Fentanyl has found its way into what is supposed to be one of the state’s most secure prison facilities, contributing to the deaths of at least four men on San Quentin’s Death Row in the past two years, according to autopsy reports.

Joe Abbott, 49, died of acute multiple illicit drug intoxication on Jan. 31, 2018. A toxicology report found both methamphetamine and fentanyl in his system. A few months earlier, on Nov. 2, 2017, 40-year-old condemned inmate Emilio Avalos died of acute fentanyl intoxication, according to his autopsy.

Convicted killers Herminio Serna, 53, and Joseph Perez Jr., 47, died just one day apart on Dec. 3 and 4, respectively. Officials cited unknown causes at the time. But an internal email obtained by The Chronicle on Dec. 5 showed that San Quentin officials called an emergency meeting to discuss a lethal strain of contraband inside the facility.

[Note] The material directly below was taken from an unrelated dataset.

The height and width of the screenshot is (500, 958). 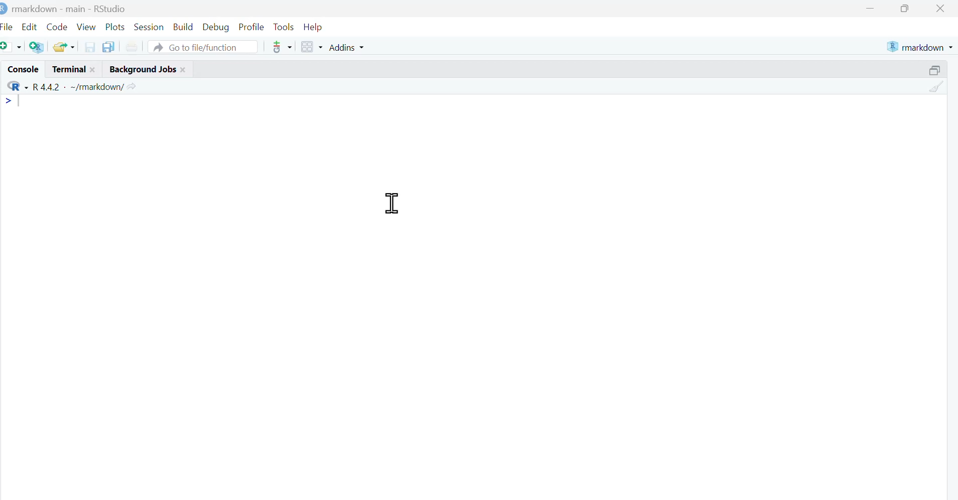 What do you see at coordinates (283, 26) in the screenshot?
I see `Tools` at bounding box center [283, 26].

Autopsies concluded that both Serna and Perez died of acute drug intoxication, according to Marin County Chief Deputy Coroner Roger Fielding. Both men tested positive for fentanyl and other drugs. Investigations into those deaths are pending.

Skinner said this year’s state prison budget will focus more on the root cause of overdoses. “If we want to lessen the hospitalizations and the deaths,” she said, “we’ll need to be utilizing the substitutes, meaning medically assisted treatments.”

This can include methadone or other treatment drugs as well as counseling. Inmate advocates are pushing for this strategy over interdiction.

“In last year’s budget the prison system got some money to try to keep the drugs out of the prison, which is almost an impossible task,” Specter said. “We have to tackle the source of the problem, which is addiction.”